All three families have blamed their ward councillor, Reginal Cloete, Mayor Zandile Gumede, and the government which they claimed have been ignorant to their plight.
Viljoen said: “Our ward councillor doesn’t care to help us. He is so rude to us. They’ve been making promises since last year, and still want our votes.”
Smith said: “Get rid of this government. We are taking our land back no matter what.”
Marillier said: “The mayor promised to come here many times to see what we are going through she doesn’t even know how we are living.”
Cloete told the Sunday Tribune the construction of 500 RDP houses would start in January or February next year.
However, he was quoted in the media last year where he promised construction would begin in September 2017.
“That is true, there was a delay with the processes, and the contractor pulled out. We had to start the tender process again,” he said. “There is nothing like they don’t have a place to stay.
“I understand that there are people that are overcrowded in the flats.

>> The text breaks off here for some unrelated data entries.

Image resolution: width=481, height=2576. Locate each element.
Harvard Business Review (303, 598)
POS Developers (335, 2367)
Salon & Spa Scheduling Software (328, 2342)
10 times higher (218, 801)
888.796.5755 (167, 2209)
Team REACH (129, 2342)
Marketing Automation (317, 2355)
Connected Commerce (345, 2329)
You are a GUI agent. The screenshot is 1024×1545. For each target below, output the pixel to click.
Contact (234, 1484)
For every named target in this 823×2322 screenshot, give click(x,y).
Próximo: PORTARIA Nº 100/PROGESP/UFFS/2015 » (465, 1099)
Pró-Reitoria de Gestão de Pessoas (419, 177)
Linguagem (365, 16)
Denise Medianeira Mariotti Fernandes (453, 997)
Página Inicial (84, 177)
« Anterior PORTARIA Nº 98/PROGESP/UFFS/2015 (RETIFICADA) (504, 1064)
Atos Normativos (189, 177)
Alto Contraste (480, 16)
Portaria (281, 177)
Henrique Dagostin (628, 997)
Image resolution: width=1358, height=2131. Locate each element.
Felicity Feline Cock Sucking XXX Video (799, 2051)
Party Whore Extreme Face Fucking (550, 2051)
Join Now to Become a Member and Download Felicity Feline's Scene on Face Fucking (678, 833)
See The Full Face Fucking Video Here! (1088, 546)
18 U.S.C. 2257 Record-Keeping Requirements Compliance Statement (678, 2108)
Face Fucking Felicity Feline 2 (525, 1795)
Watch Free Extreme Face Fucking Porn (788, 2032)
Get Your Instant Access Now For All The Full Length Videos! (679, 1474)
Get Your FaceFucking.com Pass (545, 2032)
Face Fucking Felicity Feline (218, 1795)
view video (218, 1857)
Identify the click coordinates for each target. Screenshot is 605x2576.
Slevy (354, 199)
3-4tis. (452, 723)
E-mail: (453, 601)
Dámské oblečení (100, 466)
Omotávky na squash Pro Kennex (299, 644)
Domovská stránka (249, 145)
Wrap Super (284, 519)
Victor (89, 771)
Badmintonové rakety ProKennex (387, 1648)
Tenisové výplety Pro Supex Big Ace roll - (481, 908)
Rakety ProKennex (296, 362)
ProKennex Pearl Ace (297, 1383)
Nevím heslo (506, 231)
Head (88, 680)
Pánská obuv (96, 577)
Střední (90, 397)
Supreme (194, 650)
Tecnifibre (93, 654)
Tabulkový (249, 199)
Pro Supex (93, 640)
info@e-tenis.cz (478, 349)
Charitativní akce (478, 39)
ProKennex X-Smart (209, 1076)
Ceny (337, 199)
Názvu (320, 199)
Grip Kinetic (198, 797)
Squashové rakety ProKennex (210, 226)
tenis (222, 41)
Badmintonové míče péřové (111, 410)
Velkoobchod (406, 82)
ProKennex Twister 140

But they’ve been staying in those flats all along.
“So we cannot say that because shacks were demolished that they have nowhere to stay. They will stay where they were staying.”
He denied that the municipality has been turning a blind eye towards the community.
“The people of Mariannridge only want to take land, that is why they are bringing all these accusations. It s not fair because the same land they want to invade is where we promised to build 500 RDP houses,” he said.
The Department of Human Settlements has been looking into the incident where shacks were demolished, according to spokesperson Mbulelo Baloyi.